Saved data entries
▼▼▼

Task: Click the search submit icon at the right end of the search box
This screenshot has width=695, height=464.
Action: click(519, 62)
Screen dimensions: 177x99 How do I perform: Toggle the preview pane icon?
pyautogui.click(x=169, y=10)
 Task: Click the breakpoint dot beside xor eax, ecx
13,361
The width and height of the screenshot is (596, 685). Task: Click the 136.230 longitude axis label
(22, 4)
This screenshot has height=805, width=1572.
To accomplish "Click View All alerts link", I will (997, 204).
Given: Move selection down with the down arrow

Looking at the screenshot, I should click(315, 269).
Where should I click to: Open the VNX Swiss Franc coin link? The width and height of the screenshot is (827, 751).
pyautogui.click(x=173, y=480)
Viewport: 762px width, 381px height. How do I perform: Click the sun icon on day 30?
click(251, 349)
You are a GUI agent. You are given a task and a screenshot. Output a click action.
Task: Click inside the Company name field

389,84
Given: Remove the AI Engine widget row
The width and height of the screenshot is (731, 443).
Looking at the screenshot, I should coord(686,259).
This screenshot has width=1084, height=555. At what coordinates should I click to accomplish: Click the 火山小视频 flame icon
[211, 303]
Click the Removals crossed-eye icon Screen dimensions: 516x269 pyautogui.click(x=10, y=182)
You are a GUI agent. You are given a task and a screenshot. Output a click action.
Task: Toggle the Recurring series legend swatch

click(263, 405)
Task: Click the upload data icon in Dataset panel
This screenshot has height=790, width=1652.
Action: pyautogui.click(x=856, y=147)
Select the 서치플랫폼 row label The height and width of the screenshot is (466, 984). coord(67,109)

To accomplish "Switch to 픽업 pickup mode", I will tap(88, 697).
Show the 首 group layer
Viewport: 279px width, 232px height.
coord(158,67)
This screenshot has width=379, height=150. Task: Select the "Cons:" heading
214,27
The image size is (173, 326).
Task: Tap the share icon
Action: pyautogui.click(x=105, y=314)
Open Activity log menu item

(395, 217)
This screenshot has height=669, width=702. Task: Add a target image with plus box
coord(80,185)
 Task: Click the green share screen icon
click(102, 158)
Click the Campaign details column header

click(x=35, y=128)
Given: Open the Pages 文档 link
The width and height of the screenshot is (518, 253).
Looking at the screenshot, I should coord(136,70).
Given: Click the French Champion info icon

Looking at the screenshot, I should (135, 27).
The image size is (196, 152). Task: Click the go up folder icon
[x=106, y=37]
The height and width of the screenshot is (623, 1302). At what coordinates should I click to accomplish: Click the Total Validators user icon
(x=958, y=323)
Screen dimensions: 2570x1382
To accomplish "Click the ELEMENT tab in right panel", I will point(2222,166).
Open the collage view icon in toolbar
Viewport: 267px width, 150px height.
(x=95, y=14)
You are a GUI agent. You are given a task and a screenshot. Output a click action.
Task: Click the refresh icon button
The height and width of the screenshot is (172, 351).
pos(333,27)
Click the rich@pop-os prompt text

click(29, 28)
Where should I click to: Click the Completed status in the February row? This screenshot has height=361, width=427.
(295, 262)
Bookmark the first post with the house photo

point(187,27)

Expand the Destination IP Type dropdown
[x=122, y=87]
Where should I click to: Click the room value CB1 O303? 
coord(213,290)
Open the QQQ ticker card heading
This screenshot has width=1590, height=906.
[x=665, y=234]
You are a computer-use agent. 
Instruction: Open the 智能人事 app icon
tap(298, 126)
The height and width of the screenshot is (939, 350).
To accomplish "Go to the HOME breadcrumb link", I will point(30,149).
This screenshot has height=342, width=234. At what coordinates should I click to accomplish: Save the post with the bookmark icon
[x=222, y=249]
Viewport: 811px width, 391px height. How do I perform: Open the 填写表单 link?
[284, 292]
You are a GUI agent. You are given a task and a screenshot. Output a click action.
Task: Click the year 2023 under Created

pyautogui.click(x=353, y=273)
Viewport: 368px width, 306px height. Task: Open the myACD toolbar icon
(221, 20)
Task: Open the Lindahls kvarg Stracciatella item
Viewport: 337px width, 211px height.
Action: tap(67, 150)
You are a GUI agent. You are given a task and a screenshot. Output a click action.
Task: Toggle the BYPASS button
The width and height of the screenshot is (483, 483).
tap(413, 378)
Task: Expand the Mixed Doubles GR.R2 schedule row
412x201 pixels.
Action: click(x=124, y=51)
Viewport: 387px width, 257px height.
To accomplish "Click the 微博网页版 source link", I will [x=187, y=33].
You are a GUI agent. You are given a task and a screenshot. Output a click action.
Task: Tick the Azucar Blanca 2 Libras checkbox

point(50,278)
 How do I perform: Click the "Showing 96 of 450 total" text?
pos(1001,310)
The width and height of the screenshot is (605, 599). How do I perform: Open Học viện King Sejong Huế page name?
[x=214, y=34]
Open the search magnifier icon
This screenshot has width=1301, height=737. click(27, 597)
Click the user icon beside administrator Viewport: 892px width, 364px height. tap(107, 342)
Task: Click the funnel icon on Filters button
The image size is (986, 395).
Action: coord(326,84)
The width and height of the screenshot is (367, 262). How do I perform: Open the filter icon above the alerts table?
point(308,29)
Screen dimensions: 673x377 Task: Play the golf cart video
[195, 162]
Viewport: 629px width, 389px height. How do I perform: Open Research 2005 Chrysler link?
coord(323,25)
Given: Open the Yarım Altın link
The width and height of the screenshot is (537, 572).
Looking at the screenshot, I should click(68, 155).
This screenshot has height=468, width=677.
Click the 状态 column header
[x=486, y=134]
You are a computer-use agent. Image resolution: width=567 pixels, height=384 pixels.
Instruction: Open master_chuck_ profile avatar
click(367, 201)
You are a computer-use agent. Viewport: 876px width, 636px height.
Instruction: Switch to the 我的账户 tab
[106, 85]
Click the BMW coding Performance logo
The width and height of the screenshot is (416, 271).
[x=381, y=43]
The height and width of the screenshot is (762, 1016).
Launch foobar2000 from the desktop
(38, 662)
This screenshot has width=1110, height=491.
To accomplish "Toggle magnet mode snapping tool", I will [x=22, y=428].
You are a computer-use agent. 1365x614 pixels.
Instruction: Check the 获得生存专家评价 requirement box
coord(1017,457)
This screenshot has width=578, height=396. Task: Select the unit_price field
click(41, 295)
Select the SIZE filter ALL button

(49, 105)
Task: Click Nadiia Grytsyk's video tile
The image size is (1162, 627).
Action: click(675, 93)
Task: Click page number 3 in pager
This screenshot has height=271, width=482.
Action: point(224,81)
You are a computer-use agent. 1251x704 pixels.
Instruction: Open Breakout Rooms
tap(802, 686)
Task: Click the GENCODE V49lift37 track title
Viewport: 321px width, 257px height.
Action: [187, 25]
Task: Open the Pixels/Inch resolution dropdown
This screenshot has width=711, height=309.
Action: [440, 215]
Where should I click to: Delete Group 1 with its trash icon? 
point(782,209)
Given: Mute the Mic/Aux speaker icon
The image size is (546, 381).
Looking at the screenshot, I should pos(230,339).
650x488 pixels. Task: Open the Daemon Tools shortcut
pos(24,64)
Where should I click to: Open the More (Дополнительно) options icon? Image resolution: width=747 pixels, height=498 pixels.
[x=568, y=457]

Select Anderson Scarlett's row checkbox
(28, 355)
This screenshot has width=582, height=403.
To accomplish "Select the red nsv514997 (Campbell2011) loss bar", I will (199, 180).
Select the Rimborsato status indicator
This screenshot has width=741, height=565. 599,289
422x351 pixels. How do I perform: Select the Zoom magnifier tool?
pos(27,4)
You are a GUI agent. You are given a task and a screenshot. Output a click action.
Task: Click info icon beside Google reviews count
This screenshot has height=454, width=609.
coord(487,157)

▲▲▲

== What to do ==
Reproduce the lines of the entries above from the one with "Task: Toggle the BYPASS button" to the one with "Viewport: 387px width, 257px height.", both included, exactly and without any other line.

== Answer to the problem ==
Task: Toggle the BYPASS button
The width and height of the screenshot is (483, 483).
tap(413, 378)
Task: Expand the Mixed Doubles GR.R2 schedule row
412x201 pixels.
Action: click(x=124, y=51)
Viewport: 387px width, 257px height.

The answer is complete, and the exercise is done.